Spain’s high unemployment is the biggest threat facing the country’s banks, the governor of the Spanish central bank said this week. With the jobless rate approaching 19%, Miguel Angel Fernandez Ordoñez said Spanish politicians need to approve labour reform “soon and with the broadest possible consensus”.
If “millions of workers” remain idled, Spain’s banking system could go from “having been a prop for the economy during the crisis to becoming an obstacle to achieving economic recovery,” the head of the Banco del España told a forum in Madrid on restructuring the financial sector.
Delay in reforming Spain’s labour laws would spur a rise in mortgage delinquency, increase the public debt and make wholesale credit more expensive, warned Fernandez Ordoñez.

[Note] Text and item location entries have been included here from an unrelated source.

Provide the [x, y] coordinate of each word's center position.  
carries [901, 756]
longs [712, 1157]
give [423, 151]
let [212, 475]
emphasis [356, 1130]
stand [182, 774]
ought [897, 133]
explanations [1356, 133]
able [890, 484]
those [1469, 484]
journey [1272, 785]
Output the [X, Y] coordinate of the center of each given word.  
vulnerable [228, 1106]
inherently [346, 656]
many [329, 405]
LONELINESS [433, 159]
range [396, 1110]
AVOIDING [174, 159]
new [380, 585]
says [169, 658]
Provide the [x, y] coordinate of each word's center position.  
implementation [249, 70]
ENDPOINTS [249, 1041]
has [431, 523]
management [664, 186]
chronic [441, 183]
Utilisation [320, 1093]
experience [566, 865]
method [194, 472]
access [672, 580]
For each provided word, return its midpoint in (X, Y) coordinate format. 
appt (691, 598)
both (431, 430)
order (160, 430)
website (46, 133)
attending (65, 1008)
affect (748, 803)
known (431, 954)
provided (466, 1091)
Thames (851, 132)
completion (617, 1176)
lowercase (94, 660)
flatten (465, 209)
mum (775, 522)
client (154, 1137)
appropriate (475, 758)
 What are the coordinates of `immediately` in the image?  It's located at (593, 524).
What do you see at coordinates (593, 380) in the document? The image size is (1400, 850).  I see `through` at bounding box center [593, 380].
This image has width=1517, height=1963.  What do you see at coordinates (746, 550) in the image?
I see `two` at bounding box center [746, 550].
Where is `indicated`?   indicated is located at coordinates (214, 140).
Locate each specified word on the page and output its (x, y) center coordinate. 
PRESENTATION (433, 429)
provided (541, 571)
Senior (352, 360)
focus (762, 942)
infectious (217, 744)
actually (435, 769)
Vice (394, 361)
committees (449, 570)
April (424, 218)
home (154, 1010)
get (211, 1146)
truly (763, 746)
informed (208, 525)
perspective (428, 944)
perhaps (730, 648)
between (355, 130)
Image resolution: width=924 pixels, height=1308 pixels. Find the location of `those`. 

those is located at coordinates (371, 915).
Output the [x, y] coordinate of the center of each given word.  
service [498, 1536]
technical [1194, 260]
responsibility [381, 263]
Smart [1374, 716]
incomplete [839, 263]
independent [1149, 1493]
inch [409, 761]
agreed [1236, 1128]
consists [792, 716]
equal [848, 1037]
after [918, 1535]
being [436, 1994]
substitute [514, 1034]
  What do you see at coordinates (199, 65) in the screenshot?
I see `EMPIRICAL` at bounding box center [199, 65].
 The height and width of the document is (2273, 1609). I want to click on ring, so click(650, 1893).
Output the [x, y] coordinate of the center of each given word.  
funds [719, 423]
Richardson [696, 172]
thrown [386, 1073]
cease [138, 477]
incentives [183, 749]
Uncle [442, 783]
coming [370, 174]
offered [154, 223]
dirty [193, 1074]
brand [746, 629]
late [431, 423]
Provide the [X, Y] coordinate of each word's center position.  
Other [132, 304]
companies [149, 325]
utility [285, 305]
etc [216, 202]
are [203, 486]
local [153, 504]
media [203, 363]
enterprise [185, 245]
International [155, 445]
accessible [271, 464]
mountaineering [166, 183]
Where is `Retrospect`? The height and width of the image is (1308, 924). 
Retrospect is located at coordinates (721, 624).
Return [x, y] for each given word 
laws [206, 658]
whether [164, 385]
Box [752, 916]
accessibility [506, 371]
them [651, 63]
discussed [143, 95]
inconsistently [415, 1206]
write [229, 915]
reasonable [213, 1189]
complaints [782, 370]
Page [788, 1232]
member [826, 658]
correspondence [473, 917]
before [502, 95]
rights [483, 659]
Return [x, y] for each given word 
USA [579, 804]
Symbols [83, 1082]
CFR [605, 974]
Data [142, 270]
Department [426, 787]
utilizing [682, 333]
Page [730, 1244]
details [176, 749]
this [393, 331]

Predicting that Spanish banks will be reluctant to lend to business ventures perceived as risky, he said policymakers need to consider how to promote economic growth within what is sure to be a more restrictive regulatory framework for finance.
The new financial system that emerges should include non-bank sources of financing for start-ups and small-to-middling companies, the central bank chief said.
Spanish Prime Minister Jose Luis Rodriguez Zapatero told Britain’s Financial Times this week that his country would fulfil its commitment to reduce the budget deficit “whatever the cost”.
“We have a plan, a credible quantified plan which we have already begun to implement, a plan to reduce the public deficit” the Socialist premier said in an interview published Monday.
The measures already implemented include cutting public spending at the national, regional and municipal levels, a virtual freeze on government hiring and some tax hikes.
Rodriguez Zapatero told the FT, however, that while working to reduce the deficit, Spain – the No. 4 economy in the Euro zone – must also protect the unemployed and promote economic growth as the country tries to emerge from recession.
Regarding unemployment, which currently affects more than 4 million people, or nearly 19% of the Spanish workforce, Rodriguez Zapatero said he supported an agreement businesses and unions that includes more flexibility in hiring, but “preserving guarantees and rights of employees”.